Entries shown below:
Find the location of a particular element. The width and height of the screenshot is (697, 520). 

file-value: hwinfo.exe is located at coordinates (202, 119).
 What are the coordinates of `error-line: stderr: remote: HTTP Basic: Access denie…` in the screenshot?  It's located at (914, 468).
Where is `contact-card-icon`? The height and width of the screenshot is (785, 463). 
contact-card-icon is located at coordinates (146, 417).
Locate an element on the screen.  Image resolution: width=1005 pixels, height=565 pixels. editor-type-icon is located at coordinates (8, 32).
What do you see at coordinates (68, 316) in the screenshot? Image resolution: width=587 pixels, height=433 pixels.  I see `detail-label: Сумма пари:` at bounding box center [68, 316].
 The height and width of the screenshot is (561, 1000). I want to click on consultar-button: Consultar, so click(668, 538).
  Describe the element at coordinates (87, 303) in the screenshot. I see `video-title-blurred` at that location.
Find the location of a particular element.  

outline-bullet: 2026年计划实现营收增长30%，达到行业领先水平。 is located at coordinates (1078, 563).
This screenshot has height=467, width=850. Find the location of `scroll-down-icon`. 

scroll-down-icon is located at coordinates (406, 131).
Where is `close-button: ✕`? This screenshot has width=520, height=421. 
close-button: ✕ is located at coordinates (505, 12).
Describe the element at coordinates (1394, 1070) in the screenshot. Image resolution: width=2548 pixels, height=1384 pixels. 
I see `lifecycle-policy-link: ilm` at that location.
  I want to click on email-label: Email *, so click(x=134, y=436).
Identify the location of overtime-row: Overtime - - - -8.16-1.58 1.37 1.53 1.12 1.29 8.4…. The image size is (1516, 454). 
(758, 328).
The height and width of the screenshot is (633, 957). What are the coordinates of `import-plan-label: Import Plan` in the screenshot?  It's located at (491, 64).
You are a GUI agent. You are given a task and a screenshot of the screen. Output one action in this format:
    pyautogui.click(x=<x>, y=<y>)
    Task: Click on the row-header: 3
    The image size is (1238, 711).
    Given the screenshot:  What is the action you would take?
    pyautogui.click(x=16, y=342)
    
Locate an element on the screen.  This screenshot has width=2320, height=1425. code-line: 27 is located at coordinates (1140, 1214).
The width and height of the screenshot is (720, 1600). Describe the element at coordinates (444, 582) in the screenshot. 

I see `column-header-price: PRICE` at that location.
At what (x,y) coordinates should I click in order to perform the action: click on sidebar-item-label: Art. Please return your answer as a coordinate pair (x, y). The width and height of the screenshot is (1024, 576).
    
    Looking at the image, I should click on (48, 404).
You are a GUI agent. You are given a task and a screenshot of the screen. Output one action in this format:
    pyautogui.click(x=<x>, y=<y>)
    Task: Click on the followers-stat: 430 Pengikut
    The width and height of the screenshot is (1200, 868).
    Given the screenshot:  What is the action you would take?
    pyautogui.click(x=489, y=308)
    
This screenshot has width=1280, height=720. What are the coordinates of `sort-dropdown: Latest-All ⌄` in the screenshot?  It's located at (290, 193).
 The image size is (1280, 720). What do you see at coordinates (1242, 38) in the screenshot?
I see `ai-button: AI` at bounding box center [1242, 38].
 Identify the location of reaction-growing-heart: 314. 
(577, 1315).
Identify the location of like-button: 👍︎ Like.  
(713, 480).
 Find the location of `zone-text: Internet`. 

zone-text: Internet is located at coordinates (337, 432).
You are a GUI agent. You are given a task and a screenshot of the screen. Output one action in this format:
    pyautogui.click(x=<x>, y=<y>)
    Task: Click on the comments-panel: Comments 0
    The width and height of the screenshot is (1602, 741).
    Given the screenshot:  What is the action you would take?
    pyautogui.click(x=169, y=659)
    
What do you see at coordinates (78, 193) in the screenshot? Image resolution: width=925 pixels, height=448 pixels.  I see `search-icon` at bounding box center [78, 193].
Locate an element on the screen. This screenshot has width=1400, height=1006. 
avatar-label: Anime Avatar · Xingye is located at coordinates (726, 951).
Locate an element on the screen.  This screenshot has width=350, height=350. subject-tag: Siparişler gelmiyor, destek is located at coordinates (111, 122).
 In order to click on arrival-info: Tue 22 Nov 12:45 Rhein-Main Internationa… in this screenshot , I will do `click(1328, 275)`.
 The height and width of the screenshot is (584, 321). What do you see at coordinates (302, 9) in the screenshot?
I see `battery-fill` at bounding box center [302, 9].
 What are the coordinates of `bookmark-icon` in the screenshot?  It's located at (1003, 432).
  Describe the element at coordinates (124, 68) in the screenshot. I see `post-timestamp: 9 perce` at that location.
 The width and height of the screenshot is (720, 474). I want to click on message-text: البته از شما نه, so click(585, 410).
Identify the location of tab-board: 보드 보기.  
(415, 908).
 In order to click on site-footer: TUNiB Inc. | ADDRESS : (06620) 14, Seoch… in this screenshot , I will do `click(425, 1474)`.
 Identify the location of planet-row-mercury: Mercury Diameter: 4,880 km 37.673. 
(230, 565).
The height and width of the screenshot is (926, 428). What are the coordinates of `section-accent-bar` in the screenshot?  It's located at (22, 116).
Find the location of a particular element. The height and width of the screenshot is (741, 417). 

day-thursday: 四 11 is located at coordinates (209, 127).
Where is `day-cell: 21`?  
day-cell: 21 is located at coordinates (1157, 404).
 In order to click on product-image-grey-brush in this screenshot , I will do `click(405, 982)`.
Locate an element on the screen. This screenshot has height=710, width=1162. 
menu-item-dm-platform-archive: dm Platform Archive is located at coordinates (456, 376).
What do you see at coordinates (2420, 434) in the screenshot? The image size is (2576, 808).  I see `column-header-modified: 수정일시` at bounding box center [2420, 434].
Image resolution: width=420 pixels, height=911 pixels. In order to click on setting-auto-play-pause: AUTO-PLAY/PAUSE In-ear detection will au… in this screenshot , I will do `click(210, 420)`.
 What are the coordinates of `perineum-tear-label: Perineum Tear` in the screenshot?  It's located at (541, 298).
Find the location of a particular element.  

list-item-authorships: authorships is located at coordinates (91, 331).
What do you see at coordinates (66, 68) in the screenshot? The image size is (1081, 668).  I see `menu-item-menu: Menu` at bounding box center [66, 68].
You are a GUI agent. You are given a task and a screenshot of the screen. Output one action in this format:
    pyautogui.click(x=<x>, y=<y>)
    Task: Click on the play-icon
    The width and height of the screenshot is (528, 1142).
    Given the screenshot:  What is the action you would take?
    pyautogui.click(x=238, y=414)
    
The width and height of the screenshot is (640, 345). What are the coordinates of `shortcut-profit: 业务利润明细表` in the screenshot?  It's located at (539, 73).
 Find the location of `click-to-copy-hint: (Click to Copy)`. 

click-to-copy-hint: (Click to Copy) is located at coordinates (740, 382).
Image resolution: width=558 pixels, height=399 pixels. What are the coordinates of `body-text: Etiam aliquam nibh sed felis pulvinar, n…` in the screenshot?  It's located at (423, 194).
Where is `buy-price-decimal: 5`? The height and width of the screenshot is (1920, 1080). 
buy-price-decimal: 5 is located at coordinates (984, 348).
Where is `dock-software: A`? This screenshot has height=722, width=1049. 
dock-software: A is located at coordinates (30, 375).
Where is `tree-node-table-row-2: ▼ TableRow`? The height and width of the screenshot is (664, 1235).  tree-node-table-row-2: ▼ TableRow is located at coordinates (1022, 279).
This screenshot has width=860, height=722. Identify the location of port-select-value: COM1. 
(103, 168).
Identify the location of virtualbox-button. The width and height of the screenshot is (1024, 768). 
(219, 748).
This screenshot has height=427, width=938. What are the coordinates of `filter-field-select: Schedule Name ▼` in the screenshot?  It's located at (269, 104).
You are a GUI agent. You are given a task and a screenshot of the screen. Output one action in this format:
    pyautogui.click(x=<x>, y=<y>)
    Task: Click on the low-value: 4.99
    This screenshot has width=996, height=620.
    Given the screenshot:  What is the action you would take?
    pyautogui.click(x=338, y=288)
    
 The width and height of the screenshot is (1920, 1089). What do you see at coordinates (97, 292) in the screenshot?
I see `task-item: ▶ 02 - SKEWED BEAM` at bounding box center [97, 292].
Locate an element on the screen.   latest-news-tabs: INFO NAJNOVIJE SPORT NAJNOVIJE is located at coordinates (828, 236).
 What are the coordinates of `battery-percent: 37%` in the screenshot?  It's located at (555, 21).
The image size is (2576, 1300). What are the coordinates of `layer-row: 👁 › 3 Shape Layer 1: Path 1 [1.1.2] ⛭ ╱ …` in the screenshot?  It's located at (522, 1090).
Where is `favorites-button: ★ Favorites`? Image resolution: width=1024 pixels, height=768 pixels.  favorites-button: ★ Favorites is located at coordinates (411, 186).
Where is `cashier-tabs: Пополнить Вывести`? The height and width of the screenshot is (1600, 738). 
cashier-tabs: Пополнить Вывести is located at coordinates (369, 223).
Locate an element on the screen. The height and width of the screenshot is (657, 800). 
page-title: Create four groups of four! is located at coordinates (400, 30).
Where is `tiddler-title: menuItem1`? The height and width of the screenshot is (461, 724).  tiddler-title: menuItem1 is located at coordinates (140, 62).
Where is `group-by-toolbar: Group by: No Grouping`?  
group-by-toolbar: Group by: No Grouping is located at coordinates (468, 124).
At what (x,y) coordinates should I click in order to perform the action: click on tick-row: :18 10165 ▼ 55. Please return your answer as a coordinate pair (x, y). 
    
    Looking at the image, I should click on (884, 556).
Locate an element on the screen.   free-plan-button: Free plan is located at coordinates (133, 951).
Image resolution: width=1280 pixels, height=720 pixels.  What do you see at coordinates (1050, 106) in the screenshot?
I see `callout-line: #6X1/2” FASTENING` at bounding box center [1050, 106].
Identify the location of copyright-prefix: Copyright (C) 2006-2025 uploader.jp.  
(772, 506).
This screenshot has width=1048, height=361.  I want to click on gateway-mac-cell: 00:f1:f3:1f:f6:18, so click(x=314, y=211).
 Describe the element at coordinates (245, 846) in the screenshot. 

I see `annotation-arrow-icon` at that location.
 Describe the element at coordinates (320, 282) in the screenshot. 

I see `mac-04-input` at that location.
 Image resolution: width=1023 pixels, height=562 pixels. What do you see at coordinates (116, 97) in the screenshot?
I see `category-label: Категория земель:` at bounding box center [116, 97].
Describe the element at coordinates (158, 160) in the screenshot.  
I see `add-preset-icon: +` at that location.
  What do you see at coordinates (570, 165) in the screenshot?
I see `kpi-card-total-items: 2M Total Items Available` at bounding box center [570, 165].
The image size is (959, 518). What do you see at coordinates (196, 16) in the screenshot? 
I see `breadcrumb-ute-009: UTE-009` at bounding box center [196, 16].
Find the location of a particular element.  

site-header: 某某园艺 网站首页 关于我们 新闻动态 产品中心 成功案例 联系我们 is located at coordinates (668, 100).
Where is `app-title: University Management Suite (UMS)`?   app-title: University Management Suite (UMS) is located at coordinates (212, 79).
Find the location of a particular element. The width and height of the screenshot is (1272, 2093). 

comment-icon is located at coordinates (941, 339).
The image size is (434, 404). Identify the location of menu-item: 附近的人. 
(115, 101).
End of Entries shown.
- Directions -
Echo the items word for word, from the first line through the line containing "coordinates (8, 32).".

- Solution -
Find the location of a particular element. The width and height of the screenshot is (697, 520). 

file-value: hwinfo.exe is located at coordinates (202, 119).
 What are the coordinates of `error-line: stderr: remote: HTTP Basic: Access denie…` in the screenshot?  It's located at (914, 468).
Where is `contact-card-icon`? The height and width of the screenshot is (785, 463). 
contact-card-icon is located at coordinates (146, 417).
Locate an element on the screen.  Image resolution: width=1005 pixels, height=565 pixels. editor-type-icon is located at coordinates (8, 32).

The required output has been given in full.